There is something faintly accusatory about a supermarket basil plant. You bring it home full of optimism, place it on the kitchen windowsill like an Italian herbaceous pet, water it carefully, maybe even say something absurd like, "This time I'll look after it properly." Then within four days it resembles a Victorian child recovering from consumption.
The problem is that supermarkets are not really selling you a basil plant. They are selling you something halfway between a garnish and a temporary display item. The pot contains about seventeen basil plants crammed together in conditions more suited to a refugee boat crossing the Channel. They look lush in the shop because they have been force-grown in perfect commercial greenhouse conditions with controlled light, warmth and watering. Then they arrive in a British kitchen in May where the temperature swings between Tuscany and Cape Horn every six hours.
People always say, very smugly, "You need to split them into separate pots." Yes. Because apparently when buying a £1.35 herb plant you are expected to embark upon a horticultural evacuation exercise involving compost, drainage and root separation surgery. The moment you tip the thing out of the pot you discover the roots form a solid white cube of despair.
And basil is a diva. Parsley will tolerate neglect. Mint would survive a nuclear exchange. Rosemary practically thrives on contempt. Basil, meanwhile, reacts to a cool breeze like a Downton Abbey lady hearing unpleasant trade news.
The truly maddening thing is that one surviving supermarket basil plant can become enormous if treated correctly.

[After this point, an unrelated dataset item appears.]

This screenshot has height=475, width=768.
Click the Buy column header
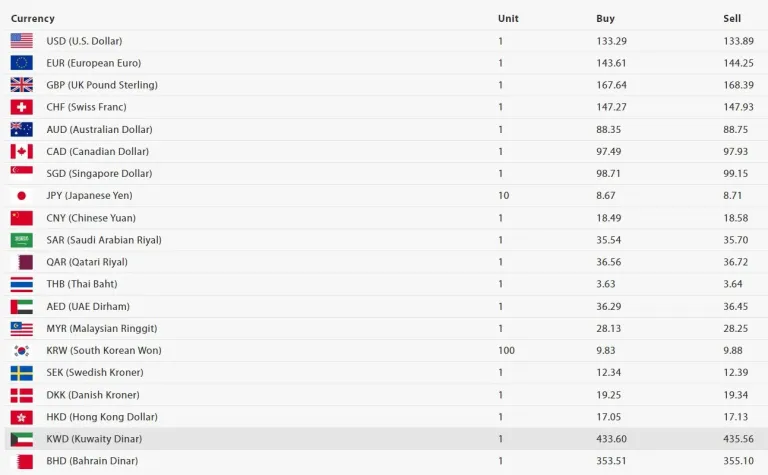pyautogui.click(x=605, y=19)
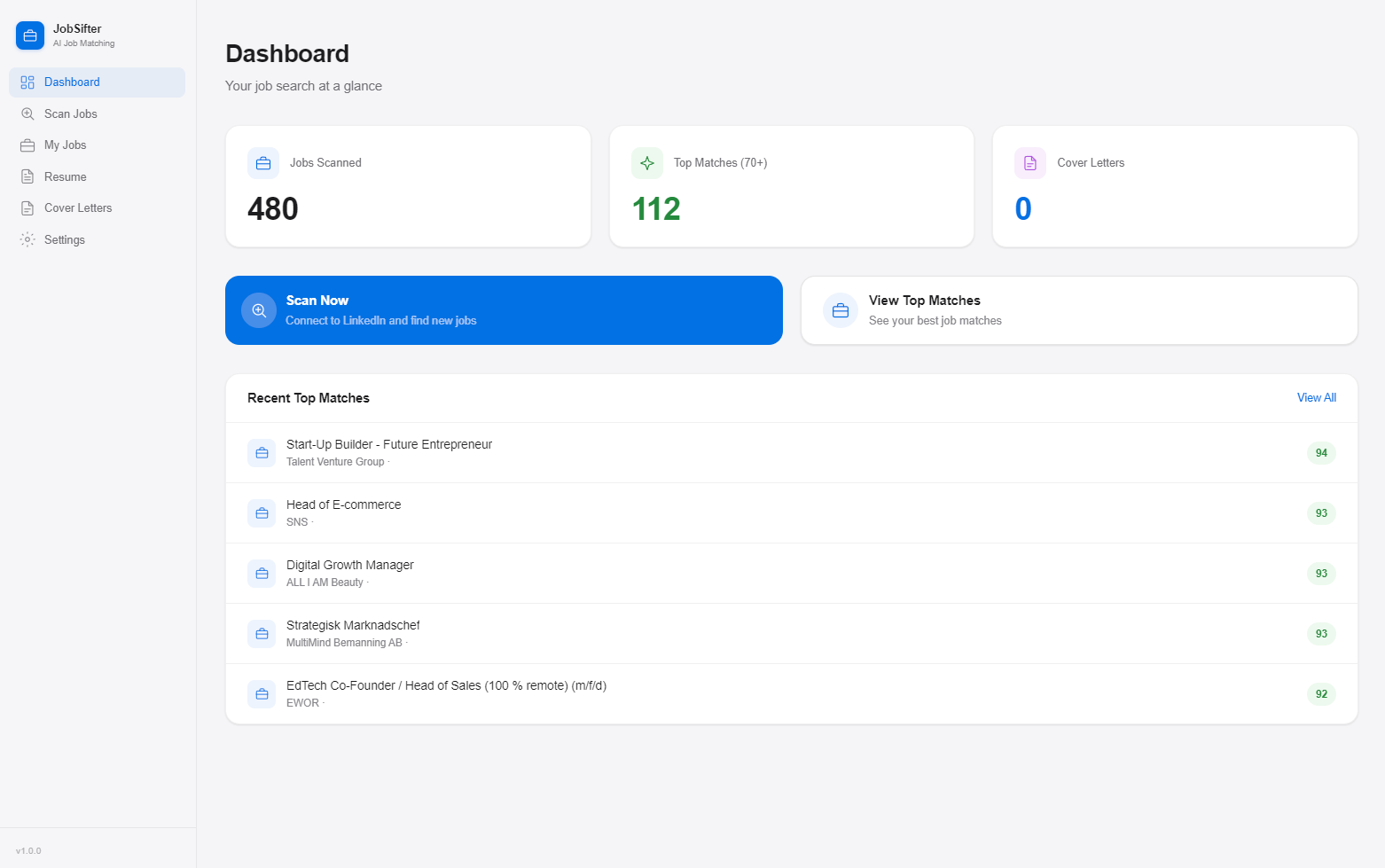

You occasionally encounter someone with a thriving basil bush the size of a Victorian fern, and they always explain the process with infuriating calm. "Oh, I just repotted it immediately, pinched out the tops, monitored soil moisture, rotated it for even light, and fed it weekly." At which point you realise they have accidentally turned basil into something requiring a maintenance schedule and written records.
Most supermarket basil plants do not die. They are simply completing the brief for which they were designed. Which is to look optimistic beside mozzarella for approximately 72 hours.